Third, strong norms of downward nominal wage stickiness make it unlikely that metro-based mental workers will face explicit wage cuts. A period of 0% annual raises might be on the cards as organizations use their cash to hire remotely instead of giving raises to expensive urban professionals.
But fourth, the outsourcing of mental work may ease pressure on metro-area housing prices. Metro-based mental workers who stay put might see it become easier to buy or rent.
Finally– fifth– cities are resilient places, whose economic function has kept adapting over time. Entrepreneurs may find that if mental work is getting outsourced from cities, it’s a good time to innovate new jobs that combine some physical presence value-add with the intelligence and professionalism. Metro-based mental workers, even as they see the office jobs filter out to the countryside, may be first in line for the jobs of the future. More about that in the next post.
In the long run, higher productivity will be amplified by more accumulation of human and physical capital.
How long these trends will take to play out is a complex question. Organizations can take a long time to adjust their staffing levels. Teams have institutional memory. New staff turn over a lot. A future where a substantial share of the population lives in rural areas and small towns while teleworking in faraway metro-based office jobs will surely take a decade or more to mature.
Meanwhile, it’s very exciting to a growth economist like me that the equilibrium shift in Figure 1 raises “total factor” productivity. Robert Solow showed long ago how economic growth can be powered by capital accumulation up to a point, but eventually gets overtaken by diminishing returns and the burden of maintaining a larger capital stock.
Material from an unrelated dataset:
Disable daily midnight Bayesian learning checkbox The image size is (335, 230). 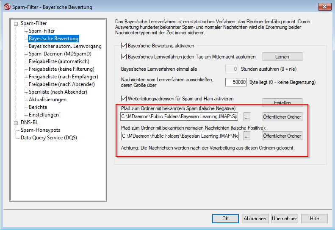pyautogui.click(x=124, y=56)
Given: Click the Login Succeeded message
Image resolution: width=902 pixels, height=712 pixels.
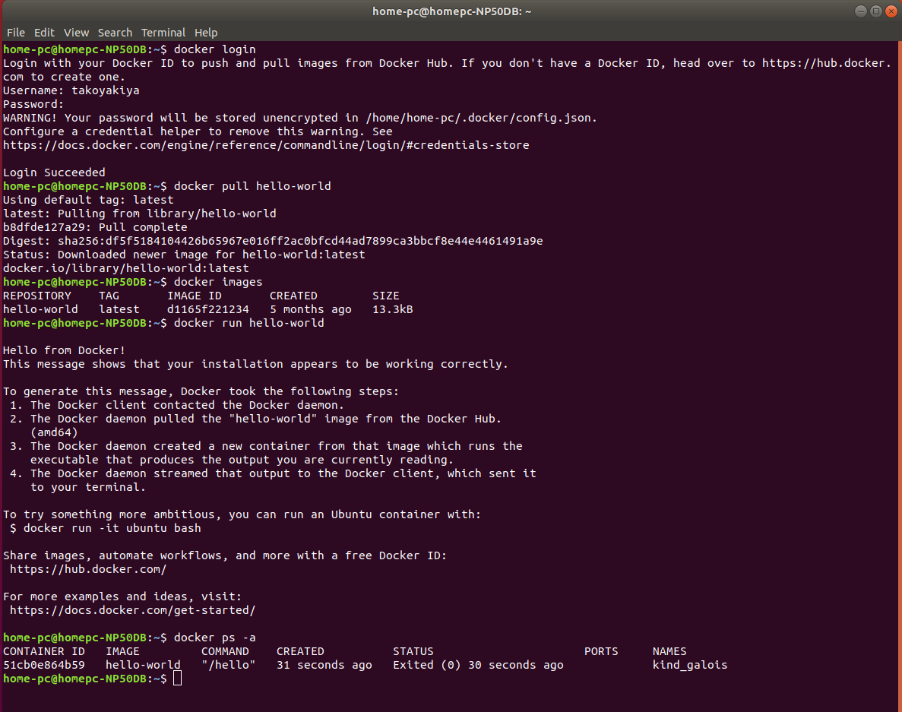Looking at the screenshot, I should 52,172.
But whenever “total factor” productivity (that is, productivity for a given quantity of the factors of production) increases, there are knock-on effects over time through capital accumulation. Solow was thinking mainly of physical capital, but the same logic applies to human capital as well.
Now, telework raises total factor productivity. We know this from Figure 1 because the combined area under the demand curves is greater. The productivity boost comes from better matching of employers and workers. But that also means society can afford to maintain a larger capital stock, both physical and human. Since it's making better use of educated workers, it can justify educating more workers. Higher profits will get reinvested. And high-income teleworkers will maintain and expand rural homes.
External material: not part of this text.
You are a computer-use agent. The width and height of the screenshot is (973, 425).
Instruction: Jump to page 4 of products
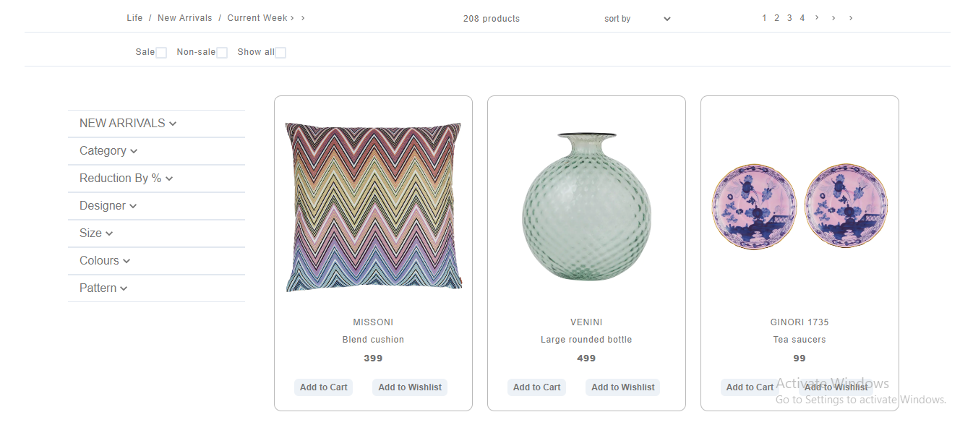click(x=801, y=17)
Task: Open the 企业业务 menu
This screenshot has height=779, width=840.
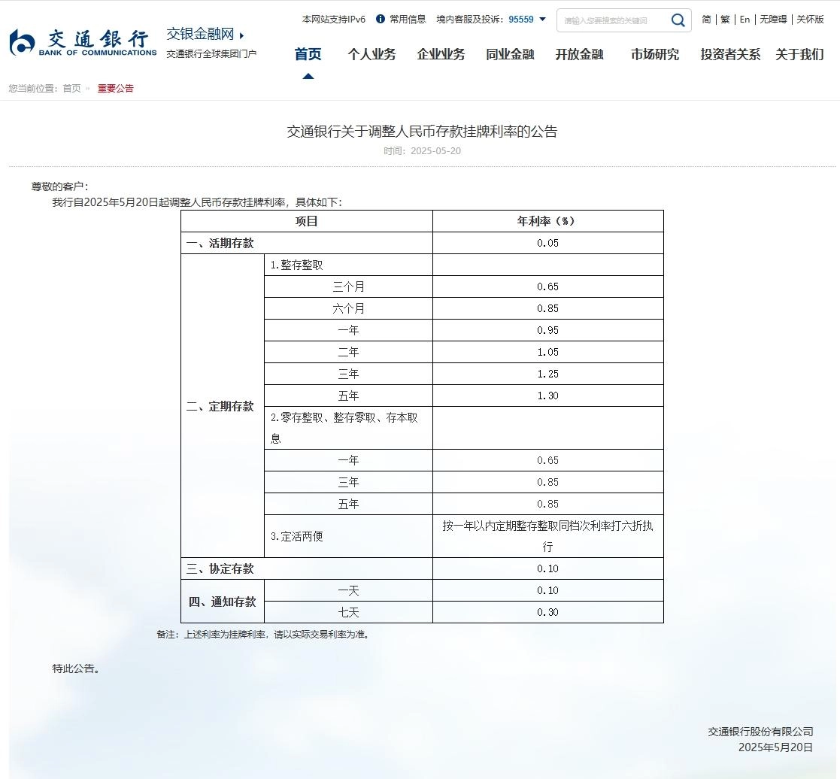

Telework should be a great stimulus to education and professional development in rural and small town America, and in some of the less creative-class metro areas. Hitherto, if people from those places got top-notch skills, they'd have to go away in order to make full use of them. No longer! Now higher education might be the best way to make sure that you can stay in your hometown.
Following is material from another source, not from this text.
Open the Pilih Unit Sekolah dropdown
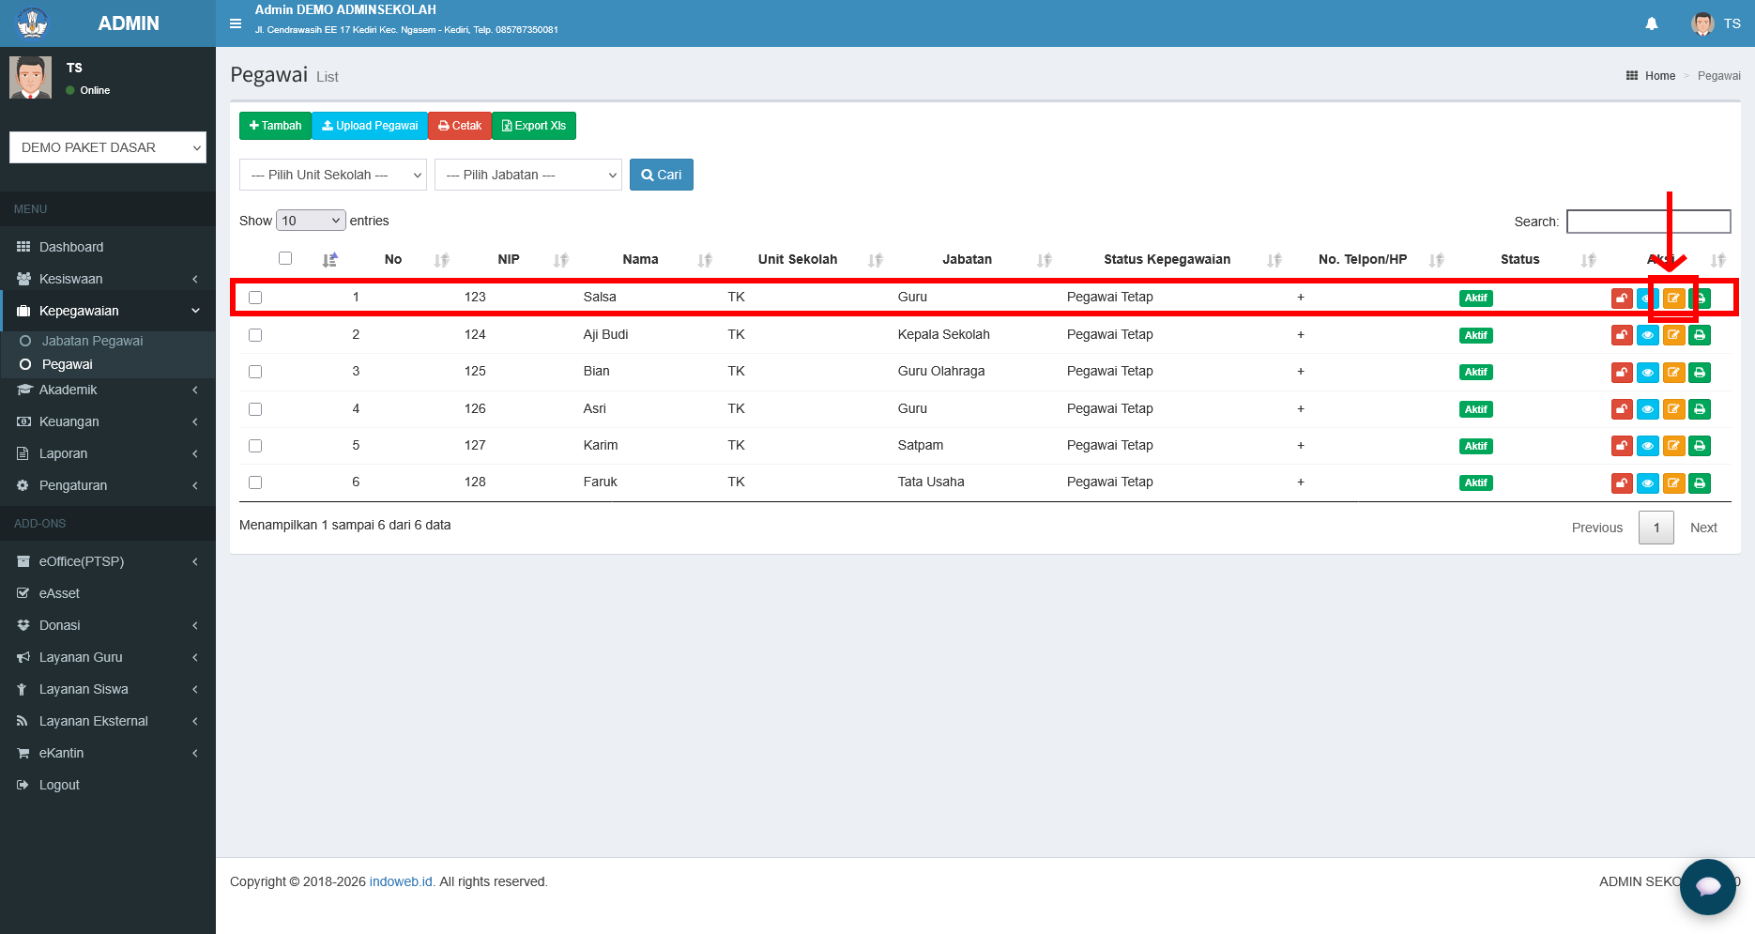 [x=333, y=175]
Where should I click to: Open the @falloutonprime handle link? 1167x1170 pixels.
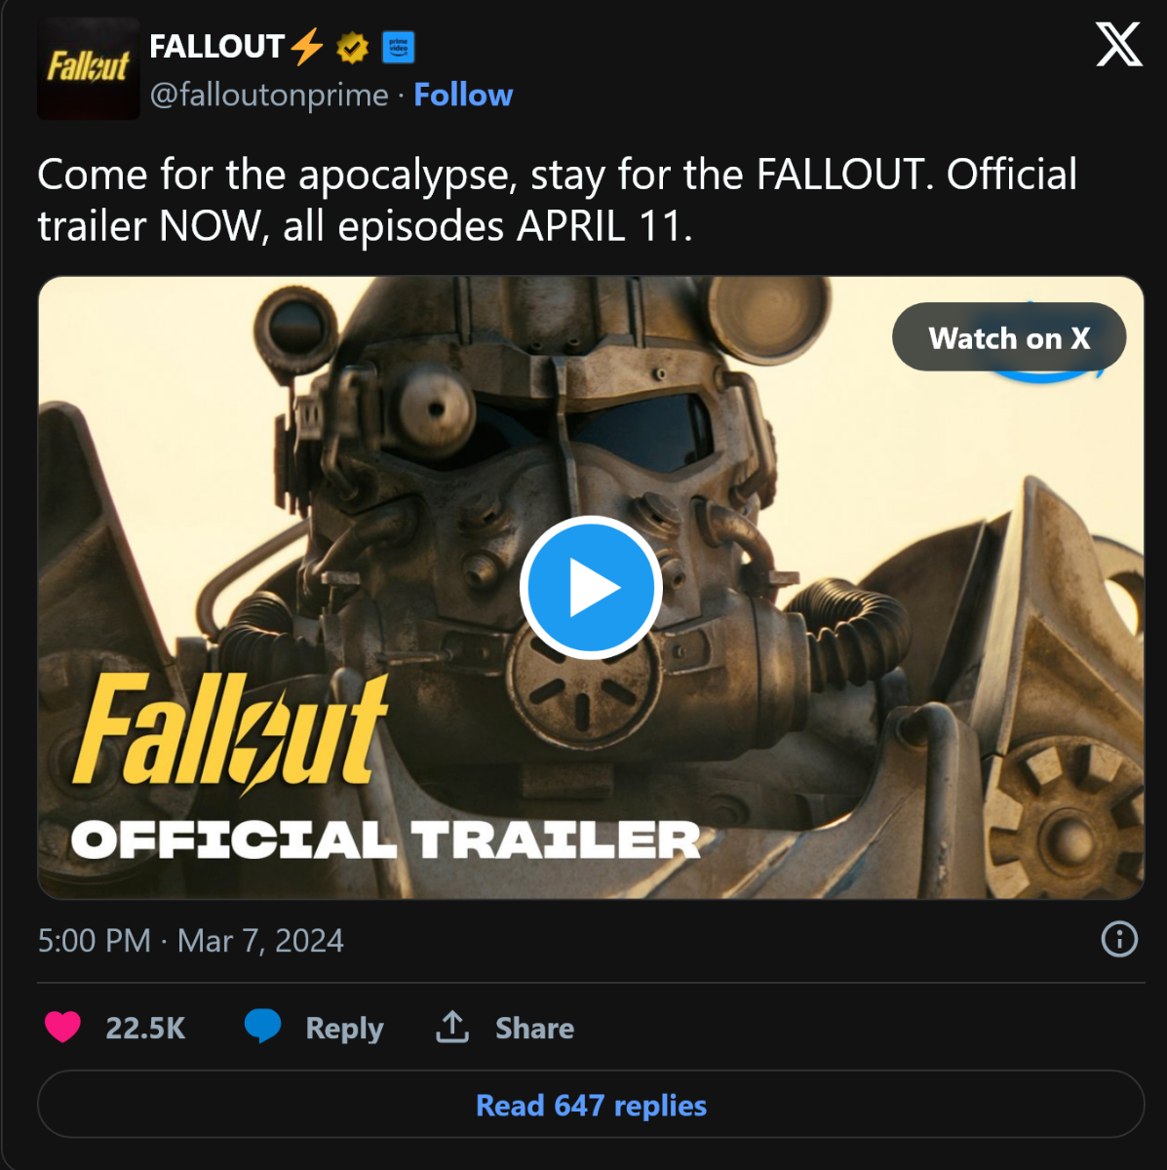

So Figure 1 forecasts a brighter future, where the wealth of metro-based creative capitalism gets spread to a lot of left-behind places, leavening society for a general quickening of broad-based economic growth for a while. But there’s more to be said. For while so far we’ve assumed that companies stay put in the age of telework, while jobs move, telework actually changes the economic logic of site selection, and there are good reasons to think it will transform industrial geography, driving a certain kind of corporate decentralization while also opening the way for the emergence of new industries. Read more in Part 2 (upcoming).
By the way: let me note that this model spins off a lot of apparent forecasts, some of which could be checked right now, since the telework transition is well underway, and some of which might make sense to check in five or ten years. The forecasts aren’t very exact, and if they’re not vindicated, that doesn’t necessarily disprove the model, since other factors could offset. Still, the predictions keep the model honest. I’ve said something meaningful because I could turn out to be wrong.